We have been visiting that area for more than ten years, so we have our landmarks: the "long meadow," the cow elk's skeleton, the "little gate," the "big gate," and so on.
The plan, as usual, was to walk downhill parallel the "long meadow," loop around to the south and back east to the crest of the gentle ridge, where we would hit a barbed-wire drift fence that we would then follow north to "the big gate," and from there it is a short walk to where M's Jeep Wrangler would be parked.
So we did that. We were going along according to plan, finding an occasional "good" mushroom, and I was feeling pretty about my deep-woods navigational skills. (Don't get cocky, kid!)
At some point, as we swung back toward the top of the ridge, I looked down to my left and instead of a glimpse of the "long meadow," there was a steep ravine there, so steep that fir trees barely clung to its sides. Where had it come from?
It was between us and the Jeep (I figured), but I did not want to go down into it and try to climb out again
I looked ahead — the top of the ridge was only maybe 200 yards away. M. looked at me and asked if I was lost. I said something noncommittal, but afterwards at home she said, "I can read you like a book. You were lost." (She will cheerfully admit to being a poor navigator herself, so she trusts me to do the job.)
That feeling you get, a punch in the stomach. Where am I? How did I get here?
On the ridge crest, I looked south. There was Little Sheep Mountain, a little closer than it should have been, and also a road that I recognized. I knew where I was — I just was not where I should have been.

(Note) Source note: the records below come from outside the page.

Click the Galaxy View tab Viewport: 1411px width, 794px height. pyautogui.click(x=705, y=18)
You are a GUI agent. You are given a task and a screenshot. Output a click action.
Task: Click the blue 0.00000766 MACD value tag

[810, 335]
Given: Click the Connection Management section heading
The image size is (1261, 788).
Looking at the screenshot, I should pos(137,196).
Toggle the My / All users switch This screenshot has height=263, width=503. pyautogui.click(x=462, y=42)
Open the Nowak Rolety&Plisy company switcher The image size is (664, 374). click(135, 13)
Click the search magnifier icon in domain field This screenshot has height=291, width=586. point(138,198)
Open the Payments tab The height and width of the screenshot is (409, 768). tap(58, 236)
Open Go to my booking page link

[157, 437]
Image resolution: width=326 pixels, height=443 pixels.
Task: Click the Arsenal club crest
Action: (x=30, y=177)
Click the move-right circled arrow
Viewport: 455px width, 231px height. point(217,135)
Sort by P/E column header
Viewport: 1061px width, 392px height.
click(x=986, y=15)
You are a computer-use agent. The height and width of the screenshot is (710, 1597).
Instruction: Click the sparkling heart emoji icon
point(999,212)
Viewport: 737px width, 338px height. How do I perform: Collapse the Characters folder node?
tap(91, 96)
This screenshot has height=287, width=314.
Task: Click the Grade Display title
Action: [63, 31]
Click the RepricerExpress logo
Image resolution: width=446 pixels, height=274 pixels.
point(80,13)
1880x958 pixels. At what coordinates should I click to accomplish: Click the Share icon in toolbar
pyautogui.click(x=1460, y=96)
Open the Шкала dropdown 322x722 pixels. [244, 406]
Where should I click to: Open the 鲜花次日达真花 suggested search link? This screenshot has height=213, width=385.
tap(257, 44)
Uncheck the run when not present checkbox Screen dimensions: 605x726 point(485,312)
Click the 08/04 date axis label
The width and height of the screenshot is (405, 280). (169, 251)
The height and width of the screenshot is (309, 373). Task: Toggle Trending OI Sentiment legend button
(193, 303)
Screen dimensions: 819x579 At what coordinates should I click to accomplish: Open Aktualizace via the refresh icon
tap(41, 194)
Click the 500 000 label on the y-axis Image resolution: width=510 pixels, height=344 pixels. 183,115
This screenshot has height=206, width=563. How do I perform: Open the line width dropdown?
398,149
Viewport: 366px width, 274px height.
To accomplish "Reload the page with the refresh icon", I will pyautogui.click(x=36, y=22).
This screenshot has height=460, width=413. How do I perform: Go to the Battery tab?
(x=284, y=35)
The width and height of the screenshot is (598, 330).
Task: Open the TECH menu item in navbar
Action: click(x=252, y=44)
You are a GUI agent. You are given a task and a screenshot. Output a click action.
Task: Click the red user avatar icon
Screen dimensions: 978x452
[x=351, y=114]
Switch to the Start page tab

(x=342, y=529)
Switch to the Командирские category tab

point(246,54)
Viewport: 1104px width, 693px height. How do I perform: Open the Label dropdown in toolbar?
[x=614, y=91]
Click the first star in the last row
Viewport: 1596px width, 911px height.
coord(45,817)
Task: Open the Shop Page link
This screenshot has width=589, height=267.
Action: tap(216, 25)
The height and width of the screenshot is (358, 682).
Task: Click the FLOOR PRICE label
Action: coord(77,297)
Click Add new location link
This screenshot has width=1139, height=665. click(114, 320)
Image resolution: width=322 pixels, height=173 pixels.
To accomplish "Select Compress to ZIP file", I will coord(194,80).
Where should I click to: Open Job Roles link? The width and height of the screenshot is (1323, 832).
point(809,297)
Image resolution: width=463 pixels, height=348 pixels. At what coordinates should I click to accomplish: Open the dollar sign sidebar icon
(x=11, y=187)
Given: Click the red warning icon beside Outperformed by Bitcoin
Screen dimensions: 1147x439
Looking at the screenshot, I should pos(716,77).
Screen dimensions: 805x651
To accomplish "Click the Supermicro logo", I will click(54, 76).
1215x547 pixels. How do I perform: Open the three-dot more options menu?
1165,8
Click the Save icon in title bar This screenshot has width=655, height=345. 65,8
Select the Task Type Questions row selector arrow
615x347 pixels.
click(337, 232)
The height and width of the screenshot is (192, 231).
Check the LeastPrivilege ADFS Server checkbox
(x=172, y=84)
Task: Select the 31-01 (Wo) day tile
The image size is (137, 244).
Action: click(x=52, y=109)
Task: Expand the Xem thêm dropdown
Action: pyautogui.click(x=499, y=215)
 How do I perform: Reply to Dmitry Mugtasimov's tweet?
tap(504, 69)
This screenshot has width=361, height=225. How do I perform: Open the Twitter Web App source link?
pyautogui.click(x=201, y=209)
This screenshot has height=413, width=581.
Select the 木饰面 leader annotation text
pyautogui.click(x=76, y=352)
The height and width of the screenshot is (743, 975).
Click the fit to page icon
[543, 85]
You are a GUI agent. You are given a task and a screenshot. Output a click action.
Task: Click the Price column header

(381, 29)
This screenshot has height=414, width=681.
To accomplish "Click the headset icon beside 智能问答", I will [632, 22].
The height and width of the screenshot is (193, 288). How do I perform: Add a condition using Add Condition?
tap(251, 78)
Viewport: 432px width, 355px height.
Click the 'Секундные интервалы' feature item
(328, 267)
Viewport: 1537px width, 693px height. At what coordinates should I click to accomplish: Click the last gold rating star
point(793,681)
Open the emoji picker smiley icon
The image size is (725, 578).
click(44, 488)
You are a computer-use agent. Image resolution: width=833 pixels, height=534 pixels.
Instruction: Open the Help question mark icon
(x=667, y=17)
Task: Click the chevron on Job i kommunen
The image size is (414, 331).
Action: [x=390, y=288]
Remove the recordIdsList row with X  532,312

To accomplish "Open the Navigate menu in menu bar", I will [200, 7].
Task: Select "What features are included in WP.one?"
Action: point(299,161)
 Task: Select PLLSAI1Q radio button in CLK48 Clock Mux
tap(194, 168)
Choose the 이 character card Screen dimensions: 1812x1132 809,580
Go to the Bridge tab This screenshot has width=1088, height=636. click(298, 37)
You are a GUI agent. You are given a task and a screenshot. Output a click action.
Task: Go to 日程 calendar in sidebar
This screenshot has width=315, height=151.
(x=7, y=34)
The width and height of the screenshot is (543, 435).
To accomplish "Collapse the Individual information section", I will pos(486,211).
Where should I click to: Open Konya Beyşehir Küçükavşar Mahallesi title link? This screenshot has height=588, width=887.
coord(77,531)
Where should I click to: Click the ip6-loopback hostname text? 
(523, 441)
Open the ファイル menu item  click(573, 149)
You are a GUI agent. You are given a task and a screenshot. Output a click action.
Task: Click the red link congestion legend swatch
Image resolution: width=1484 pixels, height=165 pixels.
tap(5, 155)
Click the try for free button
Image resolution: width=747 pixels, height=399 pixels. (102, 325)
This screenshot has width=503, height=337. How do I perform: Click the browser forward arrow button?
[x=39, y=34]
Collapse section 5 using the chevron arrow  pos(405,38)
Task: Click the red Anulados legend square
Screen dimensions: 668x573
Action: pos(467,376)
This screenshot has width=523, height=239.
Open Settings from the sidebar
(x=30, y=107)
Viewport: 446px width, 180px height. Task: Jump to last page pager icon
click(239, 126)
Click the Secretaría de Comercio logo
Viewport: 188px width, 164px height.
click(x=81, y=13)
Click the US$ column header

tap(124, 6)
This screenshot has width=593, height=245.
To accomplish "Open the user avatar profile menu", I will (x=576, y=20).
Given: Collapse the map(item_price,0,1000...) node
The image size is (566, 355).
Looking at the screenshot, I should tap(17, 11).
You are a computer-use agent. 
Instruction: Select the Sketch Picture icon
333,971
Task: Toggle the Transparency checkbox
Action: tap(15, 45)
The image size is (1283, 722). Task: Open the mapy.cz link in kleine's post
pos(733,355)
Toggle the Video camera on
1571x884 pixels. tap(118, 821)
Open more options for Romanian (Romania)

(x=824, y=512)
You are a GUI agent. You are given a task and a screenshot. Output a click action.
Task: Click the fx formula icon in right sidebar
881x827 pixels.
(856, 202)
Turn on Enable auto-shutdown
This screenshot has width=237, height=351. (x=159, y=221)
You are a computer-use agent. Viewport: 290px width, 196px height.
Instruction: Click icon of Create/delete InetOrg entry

"Nice job, pixies," I said aloud.
Since I was high enough up to get a signal, I pulled out the iPhone, turned on the GPS and loaded the Avenza Maps app with a county road map. Yep, there we were — the pulsing blue dot — about where I reckoned we were. Thus oriented, we walked down the other side until we hit a certain little dirt Forest Service road and followed it to the Jeep.
At home, there were mushrooms to be sliced and dried, and life otherwise got in the way. But after a couple of nights I opened Google Earth, where our mushroom sites are marked, and took a look. Everything seemed as it should have been, but I could not find that steep ravine.
OK, so Google Earth gives false ideas of slope. Next, I studied the topographic quad map for that area. I could not find the steep ravine there either.
In the old stories, you go through a portal into the fairy mound, and you eat and drink, and when you come out, a hundred years have passed. Or something like that.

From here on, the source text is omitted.